ASSIGNMENT →
From the listing below, copy only the lines running from the line that contains "Image resolution: width=1400" to the line that contains "The image size is (1492, 812).", both included.

MATERIALS PROVIDED →
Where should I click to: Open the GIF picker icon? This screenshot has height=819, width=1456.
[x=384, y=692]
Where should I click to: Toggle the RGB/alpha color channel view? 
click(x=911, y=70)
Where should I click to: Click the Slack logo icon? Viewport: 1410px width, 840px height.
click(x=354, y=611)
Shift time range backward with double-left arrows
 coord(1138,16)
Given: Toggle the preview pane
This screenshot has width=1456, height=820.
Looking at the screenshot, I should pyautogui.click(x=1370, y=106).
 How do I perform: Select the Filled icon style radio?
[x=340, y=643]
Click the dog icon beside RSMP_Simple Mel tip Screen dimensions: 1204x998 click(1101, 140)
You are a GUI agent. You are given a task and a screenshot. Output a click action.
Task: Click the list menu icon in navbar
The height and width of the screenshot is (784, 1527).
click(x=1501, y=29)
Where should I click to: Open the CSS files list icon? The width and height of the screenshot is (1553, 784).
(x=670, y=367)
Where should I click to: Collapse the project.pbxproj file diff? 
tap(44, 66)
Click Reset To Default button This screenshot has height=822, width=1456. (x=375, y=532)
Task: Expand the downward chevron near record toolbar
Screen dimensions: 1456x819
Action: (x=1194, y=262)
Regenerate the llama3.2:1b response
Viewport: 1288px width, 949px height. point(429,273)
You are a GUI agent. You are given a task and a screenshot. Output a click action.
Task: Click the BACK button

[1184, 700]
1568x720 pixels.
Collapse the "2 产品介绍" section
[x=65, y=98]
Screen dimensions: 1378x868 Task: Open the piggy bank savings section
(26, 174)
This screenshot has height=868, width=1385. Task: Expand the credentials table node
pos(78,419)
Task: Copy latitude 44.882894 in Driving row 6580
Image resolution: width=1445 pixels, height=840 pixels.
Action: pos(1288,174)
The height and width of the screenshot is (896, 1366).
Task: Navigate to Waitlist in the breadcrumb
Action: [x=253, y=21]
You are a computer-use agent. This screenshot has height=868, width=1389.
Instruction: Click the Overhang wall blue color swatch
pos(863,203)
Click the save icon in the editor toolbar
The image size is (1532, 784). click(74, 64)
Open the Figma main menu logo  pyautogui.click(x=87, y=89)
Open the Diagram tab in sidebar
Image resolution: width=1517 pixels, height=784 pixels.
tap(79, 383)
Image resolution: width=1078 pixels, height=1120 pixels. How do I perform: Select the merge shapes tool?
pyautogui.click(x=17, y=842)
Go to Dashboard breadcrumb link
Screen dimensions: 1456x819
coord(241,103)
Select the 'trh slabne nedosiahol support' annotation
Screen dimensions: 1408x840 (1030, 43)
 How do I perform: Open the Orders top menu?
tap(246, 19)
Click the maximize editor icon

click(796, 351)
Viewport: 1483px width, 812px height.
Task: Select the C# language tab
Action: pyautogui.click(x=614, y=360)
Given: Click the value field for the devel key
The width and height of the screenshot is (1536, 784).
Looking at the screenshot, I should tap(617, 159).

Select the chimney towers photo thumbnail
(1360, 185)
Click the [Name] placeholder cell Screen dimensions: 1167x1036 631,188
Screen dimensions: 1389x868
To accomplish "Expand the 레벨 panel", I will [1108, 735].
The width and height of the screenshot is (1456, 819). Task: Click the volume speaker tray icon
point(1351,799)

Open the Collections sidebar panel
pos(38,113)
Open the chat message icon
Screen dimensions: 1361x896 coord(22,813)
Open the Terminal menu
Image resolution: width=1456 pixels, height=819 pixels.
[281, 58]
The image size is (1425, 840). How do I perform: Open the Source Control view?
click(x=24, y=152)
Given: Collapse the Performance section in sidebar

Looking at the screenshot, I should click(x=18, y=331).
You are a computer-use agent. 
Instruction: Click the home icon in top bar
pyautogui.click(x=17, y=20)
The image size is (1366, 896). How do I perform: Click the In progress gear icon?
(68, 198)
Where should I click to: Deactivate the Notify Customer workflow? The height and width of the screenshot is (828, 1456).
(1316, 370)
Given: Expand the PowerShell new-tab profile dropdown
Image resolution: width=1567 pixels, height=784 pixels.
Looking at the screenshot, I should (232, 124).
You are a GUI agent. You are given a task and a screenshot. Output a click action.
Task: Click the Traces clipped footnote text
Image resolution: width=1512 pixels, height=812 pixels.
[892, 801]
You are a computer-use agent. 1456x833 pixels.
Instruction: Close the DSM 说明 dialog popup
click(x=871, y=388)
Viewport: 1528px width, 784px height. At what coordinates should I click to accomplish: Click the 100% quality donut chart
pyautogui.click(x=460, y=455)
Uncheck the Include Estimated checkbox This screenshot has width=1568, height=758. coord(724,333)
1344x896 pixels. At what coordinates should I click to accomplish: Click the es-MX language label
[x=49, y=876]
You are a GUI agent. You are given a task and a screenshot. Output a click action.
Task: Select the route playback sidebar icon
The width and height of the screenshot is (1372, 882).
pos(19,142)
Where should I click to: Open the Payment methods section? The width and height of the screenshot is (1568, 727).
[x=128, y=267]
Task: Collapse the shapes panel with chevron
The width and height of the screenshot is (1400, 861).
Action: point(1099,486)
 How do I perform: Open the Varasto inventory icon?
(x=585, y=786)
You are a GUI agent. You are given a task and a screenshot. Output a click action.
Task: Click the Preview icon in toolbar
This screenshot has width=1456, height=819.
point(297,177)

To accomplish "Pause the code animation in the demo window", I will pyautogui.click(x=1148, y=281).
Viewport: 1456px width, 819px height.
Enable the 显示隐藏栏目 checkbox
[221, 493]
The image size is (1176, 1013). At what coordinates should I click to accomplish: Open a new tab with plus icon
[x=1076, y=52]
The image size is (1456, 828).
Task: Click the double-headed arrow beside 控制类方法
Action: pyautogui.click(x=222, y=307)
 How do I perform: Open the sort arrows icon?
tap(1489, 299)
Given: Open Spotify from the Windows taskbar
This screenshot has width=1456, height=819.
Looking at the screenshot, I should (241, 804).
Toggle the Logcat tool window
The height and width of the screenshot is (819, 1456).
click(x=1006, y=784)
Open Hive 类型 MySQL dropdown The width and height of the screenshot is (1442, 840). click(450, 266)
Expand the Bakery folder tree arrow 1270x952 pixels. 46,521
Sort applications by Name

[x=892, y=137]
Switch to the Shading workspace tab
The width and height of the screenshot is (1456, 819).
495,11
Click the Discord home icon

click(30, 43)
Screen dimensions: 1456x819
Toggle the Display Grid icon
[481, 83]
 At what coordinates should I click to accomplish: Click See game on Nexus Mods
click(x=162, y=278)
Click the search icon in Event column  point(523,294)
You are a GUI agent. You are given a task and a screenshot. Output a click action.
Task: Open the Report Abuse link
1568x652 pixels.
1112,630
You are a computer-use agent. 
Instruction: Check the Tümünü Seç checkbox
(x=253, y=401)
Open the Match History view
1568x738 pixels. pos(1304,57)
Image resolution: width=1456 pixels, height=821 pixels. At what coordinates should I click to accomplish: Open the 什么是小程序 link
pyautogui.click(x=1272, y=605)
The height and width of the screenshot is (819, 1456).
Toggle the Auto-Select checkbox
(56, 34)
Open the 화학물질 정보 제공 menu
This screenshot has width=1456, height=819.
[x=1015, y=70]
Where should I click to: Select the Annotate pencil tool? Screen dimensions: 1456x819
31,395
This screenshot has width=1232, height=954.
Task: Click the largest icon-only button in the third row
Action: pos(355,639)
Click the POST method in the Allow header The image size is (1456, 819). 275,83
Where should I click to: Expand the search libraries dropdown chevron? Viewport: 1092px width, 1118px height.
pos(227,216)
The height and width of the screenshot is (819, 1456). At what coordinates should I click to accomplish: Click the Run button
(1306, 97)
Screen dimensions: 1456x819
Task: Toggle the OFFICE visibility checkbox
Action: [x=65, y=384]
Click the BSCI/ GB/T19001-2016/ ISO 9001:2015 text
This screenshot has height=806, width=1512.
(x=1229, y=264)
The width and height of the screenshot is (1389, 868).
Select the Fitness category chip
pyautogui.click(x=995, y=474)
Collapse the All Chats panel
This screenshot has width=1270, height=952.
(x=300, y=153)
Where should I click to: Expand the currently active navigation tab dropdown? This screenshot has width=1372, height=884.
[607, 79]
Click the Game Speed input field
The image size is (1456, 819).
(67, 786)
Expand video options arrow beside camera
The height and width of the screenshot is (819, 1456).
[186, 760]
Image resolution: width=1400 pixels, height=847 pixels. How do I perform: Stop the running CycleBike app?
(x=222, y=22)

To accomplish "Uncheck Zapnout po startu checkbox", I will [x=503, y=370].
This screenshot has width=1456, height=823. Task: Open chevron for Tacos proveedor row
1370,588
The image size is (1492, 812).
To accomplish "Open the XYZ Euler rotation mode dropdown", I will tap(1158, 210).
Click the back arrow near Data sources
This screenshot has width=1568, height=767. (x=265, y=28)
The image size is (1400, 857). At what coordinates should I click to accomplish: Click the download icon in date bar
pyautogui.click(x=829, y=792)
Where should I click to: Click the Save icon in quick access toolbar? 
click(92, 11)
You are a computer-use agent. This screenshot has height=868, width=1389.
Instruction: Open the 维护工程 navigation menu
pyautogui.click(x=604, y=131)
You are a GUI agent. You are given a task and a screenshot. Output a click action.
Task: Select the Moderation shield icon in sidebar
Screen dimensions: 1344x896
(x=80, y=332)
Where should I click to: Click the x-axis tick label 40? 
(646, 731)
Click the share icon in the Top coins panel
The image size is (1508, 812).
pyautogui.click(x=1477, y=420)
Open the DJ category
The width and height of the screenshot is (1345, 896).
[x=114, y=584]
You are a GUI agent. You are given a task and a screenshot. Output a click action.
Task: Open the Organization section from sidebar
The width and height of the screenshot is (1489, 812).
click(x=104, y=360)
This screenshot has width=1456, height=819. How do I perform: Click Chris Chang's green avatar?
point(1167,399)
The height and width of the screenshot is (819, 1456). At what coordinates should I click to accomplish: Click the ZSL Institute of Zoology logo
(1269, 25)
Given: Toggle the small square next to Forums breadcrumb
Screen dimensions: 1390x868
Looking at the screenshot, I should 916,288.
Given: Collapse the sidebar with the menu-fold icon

YOUR SOLUTION →
Image resolution: width=1400 pixels, height=847 pixels. How do I perform: Stop the running CycleBike app?
(x=222, y=22)

To accomplish "Uncheck Zapnout po startu checkbox", I will [x=503, y=370].
This screenshot has width=1456, height=823. Task: Open chevron for Tacos proveedor row
1370,588
The image size is (1492, 812).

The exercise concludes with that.